_INFORMATION GIVEN_.
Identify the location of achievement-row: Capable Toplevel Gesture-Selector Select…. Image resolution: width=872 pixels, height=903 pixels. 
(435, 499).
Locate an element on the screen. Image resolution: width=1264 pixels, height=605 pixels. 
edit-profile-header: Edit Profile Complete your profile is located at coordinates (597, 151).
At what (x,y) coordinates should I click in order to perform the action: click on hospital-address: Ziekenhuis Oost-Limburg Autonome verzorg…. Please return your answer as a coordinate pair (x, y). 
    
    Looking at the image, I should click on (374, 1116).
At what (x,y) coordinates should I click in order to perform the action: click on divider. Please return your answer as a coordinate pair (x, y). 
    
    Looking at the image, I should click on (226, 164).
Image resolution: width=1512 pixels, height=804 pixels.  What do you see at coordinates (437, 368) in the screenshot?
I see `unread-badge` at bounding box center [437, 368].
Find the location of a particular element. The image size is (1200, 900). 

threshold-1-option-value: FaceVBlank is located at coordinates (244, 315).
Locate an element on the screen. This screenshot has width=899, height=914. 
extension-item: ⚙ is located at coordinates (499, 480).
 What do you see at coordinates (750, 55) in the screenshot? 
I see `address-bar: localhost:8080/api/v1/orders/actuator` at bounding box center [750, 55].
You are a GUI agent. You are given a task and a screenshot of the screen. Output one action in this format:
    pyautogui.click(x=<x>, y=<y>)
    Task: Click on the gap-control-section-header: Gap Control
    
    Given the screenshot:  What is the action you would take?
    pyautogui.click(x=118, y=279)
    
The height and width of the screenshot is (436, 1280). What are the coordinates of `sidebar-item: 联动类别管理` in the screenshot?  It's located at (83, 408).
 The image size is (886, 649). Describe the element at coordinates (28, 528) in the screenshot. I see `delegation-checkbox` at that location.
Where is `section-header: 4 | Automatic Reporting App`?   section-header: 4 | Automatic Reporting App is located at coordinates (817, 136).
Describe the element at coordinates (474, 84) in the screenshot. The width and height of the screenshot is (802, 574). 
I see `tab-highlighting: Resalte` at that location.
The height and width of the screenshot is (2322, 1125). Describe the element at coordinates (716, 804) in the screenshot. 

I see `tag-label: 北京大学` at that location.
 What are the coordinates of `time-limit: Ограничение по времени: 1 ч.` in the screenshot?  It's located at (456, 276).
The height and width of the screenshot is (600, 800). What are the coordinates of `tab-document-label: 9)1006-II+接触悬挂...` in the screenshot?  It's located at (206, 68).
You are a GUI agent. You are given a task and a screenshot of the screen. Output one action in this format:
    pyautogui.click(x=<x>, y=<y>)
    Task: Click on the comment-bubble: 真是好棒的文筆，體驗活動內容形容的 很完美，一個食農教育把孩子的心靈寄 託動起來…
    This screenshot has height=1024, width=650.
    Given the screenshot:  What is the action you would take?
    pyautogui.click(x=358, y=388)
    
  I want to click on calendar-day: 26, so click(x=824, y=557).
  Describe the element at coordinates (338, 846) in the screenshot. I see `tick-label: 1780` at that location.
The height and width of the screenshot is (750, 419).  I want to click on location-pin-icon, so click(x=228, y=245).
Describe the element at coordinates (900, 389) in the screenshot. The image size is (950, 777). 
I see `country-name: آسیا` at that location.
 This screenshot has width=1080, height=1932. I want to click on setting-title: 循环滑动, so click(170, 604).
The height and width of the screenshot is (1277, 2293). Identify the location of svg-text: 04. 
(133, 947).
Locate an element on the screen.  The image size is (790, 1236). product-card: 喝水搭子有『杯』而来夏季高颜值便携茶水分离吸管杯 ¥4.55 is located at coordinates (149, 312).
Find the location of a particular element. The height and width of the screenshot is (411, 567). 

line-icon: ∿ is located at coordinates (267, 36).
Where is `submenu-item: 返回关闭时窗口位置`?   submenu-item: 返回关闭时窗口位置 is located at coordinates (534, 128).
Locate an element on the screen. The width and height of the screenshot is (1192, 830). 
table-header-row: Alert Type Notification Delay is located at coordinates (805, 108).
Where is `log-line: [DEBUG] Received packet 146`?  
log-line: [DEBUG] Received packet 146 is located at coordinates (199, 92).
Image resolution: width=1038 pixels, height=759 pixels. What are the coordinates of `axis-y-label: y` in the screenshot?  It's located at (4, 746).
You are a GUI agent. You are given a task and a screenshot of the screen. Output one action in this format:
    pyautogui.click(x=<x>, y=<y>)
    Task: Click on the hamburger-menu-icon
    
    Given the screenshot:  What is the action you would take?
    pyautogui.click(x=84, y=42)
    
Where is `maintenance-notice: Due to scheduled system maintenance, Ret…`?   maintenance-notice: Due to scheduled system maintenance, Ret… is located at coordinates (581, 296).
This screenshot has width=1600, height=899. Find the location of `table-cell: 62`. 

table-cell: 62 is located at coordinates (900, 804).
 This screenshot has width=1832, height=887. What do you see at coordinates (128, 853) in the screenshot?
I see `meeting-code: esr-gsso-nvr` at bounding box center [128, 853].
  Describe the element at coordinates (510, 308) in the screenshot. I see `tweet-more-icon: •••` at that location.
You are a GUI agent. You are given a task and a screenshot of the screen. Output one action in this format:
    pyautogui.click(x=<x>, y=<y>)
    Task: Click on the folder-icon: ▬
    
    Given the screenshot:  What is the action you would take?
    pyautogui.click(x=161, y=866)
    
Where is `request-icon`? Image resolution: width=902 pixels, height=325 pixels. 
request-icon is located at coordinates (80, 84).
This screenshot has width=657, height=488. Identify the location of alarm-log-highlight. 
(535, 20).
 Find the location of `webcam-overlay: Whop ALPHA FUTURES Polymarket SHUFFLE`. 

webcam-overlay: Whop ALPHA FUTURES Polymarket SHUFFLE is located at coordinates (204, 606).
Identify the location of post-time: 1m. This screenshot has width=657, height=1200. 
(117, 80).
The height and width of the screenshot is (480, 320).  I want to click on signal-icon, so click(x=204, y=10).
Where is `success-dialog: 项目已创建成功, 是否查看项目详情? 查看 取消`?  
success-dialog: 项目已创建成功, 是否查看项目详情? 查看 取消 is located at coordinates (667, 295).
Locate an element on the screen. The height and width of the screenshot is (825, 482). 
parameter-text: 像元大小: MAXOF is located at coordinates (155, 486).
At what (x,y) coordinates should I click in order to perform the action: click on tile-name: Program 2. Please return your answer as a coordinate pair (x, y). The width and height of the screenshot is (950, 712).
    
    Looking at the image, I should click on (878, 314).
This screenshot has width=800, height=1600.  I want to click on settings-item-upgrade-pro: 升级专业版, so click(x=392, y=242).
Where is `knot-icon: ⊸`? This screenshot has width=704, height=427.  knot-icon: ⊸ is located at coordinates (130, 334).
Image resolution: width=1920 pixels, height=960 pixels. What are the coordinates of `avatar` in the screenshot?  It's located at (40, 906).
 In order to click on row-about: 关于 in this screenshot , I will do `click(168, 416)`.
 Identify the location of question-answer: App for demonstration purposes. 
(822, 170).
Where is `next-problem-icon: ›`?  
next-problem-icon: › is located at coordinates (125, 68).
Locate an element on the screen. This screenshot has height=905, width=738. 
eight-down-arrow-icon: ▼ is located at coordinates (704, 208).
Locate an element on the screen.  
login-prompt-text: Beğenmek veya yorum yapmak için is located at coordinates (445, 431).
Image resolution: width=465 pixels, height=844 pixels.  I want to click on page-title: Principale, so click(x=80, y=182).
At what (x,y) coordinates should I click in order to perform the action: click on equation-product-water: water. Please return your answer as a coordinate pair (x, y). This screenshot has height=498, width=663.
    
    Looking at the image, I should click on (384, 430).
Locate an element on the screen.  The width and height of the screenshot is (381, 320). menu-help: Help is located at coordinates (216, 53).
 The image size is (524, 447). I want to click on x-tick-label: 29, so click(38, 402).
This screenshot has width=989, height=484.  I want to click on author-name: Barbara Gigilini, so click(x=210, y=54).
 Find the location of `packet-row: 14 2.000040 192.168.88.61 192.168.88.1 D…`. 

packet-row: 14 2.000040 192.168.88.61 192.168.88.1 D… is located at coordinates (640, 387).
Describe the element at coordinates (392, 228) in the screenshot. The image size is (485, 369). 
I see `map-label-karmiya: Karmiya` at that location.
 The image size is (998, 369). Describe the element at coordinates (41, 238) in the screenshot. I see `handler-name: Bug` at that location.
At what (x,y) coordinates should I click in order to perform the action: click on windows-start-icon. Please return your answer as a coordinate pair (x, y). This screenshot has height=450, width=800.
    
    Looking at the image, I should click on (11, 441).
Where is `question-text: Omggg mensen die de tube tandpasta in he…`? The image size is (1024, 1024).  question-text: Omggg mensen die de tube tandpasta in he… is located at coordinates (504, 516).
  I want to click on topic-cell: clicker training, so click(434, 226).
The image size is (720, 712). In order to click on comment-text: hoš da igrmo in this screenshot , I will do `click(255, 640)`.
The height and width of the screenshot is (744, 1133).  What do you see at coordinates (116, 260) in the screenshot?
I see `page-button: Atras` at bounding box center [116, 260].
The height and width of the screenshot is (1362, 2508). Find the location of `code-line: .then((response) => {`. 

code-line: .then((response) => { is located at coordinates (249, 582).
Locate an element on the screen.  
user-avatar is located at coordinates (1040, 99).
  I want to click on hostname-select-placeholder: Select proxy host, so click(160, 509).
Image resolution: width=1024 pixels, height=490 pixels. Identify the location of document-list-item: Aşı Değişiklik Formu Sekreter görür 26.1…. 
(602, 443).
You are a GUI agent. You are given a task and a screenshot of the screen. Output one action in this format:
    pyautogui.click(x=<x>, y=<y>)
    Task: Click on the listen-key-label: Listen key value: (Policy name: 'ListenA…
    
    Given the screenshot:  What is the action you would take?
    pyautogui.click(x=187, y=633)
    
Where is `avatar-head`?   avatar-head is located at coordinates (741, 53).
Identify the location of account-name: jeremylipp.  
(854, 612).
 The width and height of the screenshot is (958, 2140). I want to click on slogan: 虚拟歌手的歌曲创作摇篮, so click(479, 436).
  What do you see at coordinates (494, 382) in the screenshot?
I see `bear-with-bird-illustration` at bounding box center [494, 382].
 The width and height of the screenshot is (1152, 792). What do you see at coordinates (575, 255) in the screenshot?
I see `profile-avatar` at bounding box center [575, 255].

_ASSIGNED TASK_.
Put the lines above into a Markdown table with the columns "Row" and "Line," giving each a row number and leaving out blank lines. Begin at the first line and stop after the one that contains "edit-profile-header: Edit Profile".

_ANSWER SPACE_.
| Row | Line |
|---|---|
| 1 | Identify the location of achievement-row: Capable Toplevel Gesture-Selector Select…. Image resolution: width=872 pixels, height=903 pixels.  |
| 2 | (435, 499). |
| 3 | Locate an element on the screen. Image resolution: width=1264 pixels, height=605 pixels.  |
| 4 | edit-profile-header: Edit Profile Complete your profile is located at coordinates (597, 151). |